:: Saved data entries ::

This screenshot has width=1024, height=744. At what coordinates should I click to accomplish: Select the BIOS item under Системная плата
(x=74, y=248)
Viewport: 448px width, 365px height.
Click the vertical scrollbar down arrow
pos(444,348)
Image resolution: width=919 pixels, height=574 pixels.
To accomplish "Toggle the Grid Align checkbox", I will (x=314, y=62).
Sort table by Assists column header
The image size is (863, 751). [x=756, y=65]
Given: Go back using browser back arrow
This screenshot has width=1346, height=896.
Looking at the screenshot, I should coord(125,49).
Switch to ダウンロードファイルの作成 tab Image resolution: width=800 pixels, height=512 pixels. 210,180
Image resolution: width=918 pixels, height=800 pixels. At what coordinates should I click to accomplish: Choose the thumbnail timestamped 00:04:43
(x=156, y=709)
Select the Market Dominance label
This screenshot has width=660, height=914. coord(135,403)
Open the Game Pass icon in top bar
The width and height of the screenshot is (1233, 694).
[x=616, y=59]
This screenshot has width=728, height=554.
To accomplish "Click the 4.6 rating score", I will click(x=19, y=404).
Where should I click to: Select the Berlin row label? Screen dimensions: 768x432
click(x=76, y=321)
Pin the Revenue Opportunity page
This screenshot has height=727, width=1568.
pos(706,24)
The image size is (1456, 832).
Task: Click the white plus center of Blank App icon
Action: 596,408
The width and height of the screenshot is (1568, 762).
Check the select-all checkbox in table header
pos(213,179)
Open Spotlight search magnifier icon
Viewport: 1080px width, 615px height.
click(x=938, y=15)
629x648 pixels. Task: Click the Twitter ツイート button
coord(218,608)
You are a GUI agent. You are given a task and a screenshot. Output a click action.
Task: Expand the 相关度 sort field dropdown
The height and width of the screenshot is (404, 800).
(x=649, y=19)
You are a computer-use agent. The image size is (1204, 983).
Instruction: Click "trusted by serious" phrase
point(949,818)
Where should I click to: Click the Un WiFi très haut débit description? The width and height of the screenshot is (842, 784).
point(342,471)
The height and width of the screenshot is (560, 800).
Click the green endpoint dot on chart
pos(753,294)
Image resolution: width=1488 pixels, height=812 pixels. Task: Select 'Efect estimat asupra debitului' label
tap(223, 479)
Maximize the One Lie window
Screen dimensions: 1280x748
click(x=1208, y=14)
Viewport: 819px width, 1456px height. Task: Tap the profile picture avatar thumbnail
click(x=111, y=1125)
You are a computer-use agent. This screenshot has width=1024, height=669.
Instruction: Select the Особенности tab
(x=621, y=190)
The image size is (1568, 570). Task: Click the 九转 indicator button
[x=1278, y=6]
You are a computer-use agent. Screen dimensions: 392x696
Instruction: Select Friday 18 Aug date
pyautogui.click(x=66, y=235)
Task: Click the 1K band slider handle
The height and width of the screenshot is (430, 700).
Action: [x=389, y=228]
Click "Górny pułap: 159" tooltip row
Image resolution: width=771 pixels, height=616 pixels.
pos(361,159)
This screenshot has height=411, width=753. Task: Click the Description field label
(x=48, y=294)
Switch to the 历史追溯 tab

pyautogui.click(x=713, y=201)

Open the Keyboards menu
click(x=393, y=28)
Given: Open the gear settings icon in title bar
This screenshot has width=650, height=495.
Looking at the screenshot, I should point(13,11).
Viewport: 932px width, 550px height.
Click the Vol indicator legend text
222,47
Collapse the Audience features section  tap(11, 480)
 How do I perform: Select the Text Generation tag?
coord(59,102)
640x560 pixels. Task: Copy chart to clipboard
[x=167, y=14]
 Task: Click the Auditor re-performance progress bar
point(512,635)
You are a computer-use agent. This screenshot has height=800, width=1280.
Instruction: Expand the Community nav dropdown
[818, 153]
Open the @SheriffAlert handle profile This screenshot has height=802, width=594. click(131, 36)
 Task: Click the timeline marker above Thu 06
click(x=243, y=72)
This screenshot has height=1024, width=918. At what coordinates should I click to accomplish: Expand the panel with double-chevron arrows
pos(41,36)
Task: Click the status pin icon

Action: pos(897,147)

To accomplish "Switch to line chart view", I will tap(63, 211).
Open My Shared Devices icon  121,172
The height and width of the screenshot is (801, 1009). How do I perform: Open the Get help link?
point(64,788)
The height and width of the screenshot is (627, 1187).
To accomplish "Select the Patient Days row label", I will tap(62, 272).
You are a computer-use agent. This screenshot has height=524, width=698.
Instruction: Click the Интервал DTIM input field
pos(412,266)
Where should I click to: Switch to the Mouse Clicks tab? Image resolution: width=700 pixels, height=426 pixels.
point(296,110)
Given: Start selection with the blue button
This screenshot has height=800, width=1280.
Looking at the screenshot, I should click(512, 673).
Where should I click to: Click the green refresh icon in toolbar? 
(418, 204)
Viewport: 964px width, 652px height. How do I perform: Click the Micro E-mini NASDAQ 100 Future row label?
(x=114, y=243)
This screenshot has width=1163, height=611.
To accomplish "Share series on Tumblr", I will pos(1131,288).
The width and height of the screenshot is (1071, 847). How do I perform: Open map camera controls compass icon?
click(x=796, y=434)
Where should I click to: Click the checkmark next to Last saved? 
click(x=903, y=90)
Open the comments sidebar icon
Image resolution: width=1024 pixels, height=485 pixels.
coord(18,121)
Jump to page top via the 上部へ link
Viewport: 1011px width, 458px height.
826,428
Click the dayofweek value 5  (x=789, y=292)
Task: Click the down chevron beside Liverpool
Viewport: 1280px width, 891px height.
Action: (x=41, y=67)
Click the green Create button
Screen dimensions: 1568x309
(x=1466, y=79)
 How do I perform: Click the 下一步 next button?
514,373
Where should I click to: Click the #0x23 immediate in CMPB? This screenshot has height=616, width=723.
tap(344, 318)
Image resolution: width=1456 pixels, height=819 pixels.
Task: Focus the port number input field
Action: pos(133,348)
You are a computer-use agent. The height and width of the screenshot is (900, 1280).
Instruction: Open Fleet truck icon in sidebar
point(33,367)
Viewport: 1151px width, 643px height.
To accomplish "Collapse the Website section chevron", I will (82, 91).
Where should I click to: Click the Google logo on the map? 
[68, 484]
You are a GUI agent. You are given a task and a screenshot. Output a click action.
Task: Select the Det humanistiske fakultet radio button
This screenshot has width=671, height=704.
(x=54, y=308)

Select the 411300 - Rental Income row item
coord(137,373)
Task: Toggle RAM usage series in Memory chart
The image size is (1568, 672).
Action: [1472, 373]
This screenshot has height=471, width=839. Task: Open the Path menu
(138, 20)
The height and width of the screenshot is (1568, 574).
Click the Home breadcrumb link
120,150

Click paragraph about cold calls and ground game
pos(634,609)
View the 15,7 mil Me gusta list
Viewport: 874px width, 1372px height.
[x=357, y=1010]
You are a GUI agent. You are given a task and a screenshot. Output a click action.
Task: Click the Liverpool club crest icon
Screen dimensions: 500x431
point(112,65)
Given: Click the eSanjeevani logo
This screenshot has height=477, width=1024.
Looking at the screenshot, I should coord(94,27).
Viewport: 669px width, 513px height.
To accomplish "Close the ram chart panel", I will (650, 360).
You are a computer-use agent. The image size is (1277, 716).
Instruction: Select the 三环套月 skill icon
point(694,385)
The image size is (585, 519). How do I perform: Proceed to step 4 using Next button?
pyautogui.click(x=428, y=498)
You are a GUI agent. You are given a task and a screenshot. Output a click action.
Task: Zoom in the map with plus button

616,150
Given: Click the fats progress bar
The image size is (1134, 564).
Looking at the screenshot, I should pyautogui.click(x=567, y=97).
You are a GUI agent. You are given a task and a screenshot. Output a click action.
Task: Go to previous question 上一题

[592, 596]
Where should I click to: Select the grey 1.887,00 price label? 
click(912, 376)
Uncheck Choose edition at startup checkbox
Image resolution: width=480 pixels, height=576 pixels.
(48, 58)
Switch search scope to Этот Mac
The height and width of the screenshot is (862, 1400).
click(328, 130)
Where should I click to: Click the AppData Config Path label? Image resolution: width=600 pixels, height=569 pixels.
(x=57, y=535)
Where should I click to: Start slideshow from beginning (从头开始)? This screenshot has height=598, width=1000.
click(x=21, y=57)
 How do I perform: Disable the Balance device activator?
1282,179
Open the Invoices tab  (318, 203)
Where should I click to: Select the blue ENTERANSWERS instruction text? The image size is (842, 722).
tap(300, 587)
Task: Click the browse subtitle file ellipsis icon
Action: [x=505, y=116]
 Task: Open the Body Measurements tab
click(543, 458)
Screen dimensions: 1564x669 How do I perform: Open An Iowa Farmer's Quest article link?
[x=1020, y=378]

:: What this task involves ::
Repeat the entries verbatim through the line with "Switch to ダウンロードファイルの作成".

:: Written answer ::
This screenshot has width=1024, height=744. At what coordinates should I click to accomplish: Select the BIOS item under Системная плата
(x=74, y=248)
Viewport: 448px width, 365px height.
Click the vertical scrollbar down arrow
pos(444,348)
Image resolution: width=919 pixels, height=574 pixels.
To accomplish "Toggle the Grid Align checkbox", I will (x=314, y=62).
Sort table by Assists column header
The image size is (863, 751). [x=756, y=65]
Given: Go back using browser back arrow
This screenshot has width=1346, height=896.
Looking at the screenshot, I should coord(125,49).
Switch to ダウンロードファイルの作成 tab Image resolution: width=800 pixels, height=512 pixels. 210,180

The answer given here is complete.